__SUPPLIED RECORDS__

┌────────

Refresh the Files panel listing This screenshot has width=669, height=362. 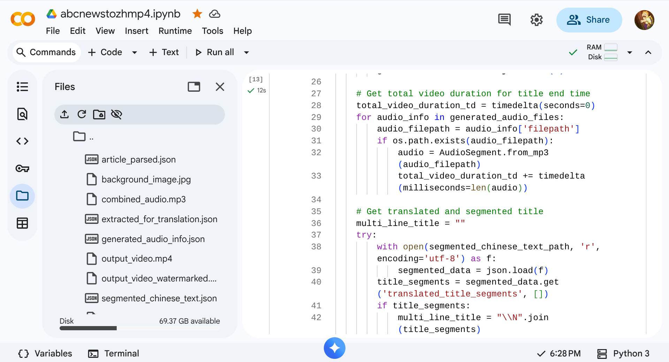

└────────
┌────────

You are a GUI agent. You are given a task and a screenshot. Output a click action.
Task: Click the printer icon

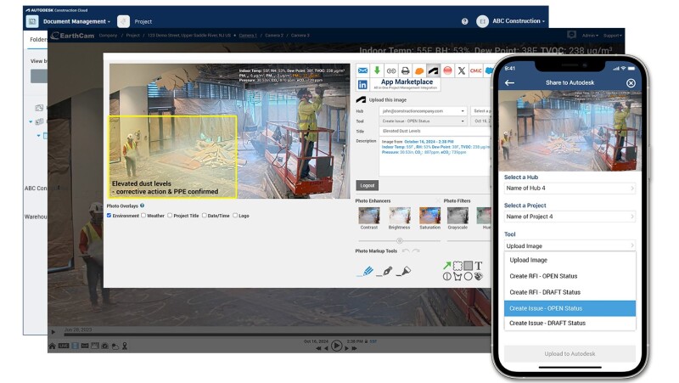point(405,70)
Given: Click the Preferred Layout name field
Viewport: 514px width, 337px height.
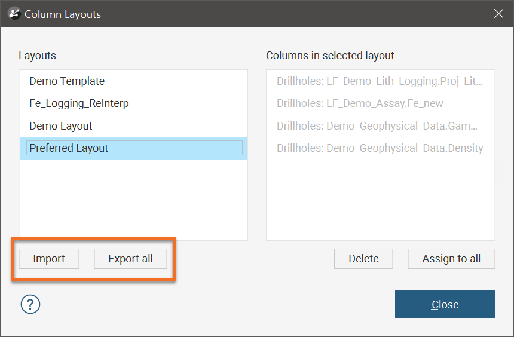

└────────
┌────────

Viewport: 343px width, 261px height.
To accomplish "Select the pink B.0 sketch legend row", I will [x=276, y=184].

└────────

__GOAL OF THE EXERCISE__
Which lines above run from the one containing "Given: Click the Preferred Layout name field" to the one containing "Viewport: 514px width, 337px height."? Give them again exactly, both ends included.

__SOLUTION TO THE EXERCISE__
Given: Click the Preferred Layout name field
Viewport: 514px width, 337px height.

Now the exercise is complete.